(Records drawn from a dataset)
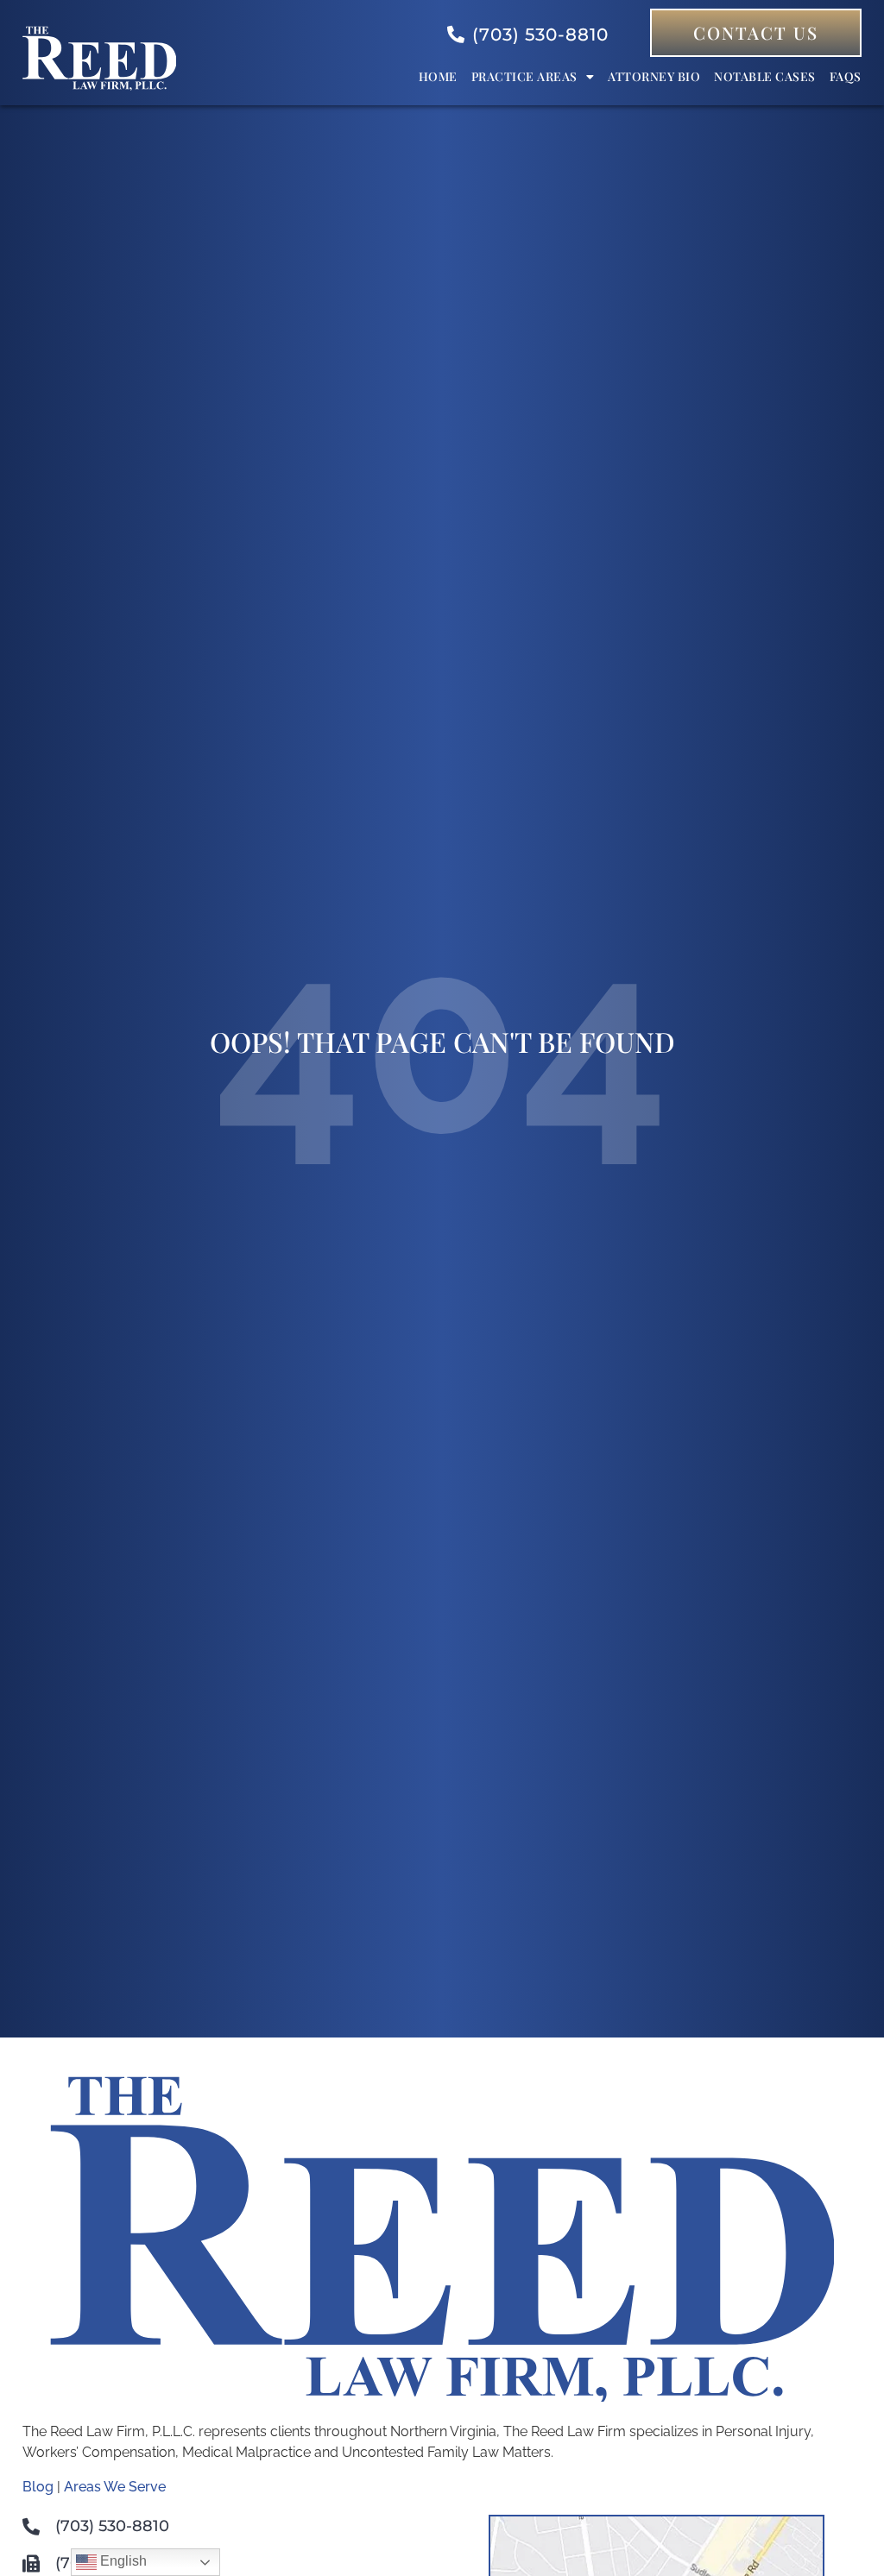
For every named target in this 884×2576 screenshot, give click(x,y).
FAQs (846, 76)
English (122, 2561)
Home (438, 76)
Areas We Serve (115, 2486)
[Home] (99, 86)
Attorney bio (654, 76)
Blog (38, 2486)
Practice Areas (524, 76)
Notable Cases (765, 76)
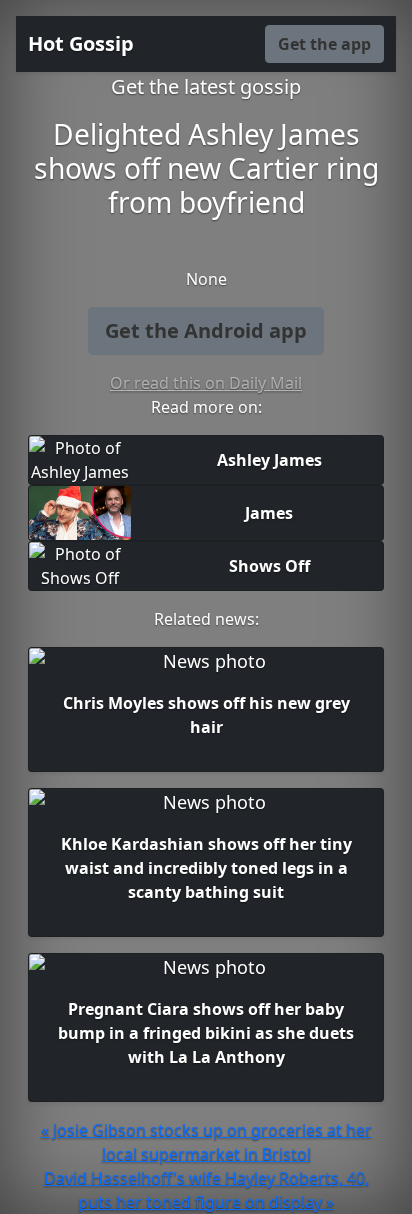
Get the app (324, 44)
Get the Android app (206, 330)
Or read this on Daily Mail (206, 383)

What the exercise asks -
Return exactly the lines that begin with the one containing "Practice Areas (524, 76)" and end with the final line of the data above; include no pictures.

Reply -
Practice Areas (524, 76)
Notable Cases (765, 76)
Get the app (324, 44)
Get the Android app (206, 330)
Or read this on Daily Mail (206, 383)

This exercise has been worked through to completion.